>>>>

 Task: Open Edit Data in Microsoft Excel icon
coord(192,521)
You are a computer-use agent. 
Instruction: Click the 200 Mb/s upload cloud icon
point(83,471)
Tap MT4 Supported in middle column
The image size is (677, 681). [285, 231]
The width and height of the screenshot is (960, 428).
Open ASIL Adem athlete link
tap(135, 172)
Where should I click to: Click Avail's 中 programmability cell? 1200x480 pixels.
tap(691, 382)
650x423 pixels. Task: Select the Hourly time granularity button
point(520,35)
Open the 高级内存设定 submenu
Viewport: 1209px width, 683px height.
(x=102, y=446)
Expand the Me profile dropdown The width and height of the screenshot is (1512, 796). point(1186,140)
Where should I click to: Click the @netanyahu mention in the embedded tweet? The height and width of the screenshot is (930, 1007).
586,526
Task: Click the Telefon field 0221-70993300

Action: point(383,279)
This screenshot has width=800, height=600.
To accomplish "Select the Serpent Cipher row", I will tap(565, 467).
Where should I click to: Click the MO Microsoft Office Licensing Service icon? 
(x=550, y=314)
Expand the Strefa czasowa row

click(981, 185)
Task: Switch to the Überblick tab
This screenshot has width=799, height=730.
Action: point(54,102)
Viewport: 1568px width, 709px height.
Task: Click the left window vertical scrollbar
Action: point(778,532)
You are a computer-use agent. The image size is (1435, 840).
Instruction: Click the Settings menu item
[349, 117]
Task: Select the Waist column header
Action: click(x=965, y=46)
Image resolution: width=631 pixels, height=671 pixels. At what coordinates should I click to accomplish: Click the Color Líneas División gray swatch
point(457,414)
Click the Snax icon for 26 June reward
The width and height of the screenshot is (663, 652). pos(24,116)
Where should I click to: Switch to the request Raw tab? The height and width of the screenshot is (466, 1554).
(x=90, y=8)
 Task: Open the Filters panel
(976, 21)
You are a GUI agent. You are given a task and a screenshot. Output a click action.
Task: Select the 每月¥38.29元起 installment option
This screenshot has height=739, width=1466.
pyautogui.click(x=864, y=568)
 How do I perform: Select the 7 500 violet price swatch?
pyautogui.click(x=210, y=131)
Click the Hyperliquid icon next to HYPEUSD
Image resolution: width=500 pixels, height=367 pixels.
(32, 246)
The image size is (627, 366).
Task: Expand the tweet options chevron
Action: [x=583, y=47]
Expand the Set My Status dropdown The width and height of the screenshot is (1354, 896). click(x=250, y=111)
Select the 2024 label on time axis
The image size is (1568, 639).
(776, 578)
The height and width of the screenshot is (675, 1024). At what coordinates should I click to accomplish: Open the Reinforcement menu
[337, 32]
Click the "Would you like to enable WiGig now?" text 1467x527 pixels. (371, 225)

<<<<

## DIRECTIONS FOR THIS TASK
Each line in the listing above from the one containing "The width and height of the screenshot is (960, 428)." through the one containing "Expand the Me" should be repeated exactly, and no other line.

## RESULT OF THIS EXERCISE
The width and height of the screenshot is (960, 428).
Open ASIL Adem athlete link
tap(135, 172)
Where should I click to: Click Avail's 中 programmability cell? 1200x480 pixels.
tap(691, 382)
650x423 pixels. Task: Select the Hourly time granularity button
point(520,35)
Open the 高级内存设定 submenu
Viewport: 1209px width, 683px height.
(x=102, y=446)
Expand the Me profile dropdown The width and height of the screenshot is (1512, 796). point(1186,140)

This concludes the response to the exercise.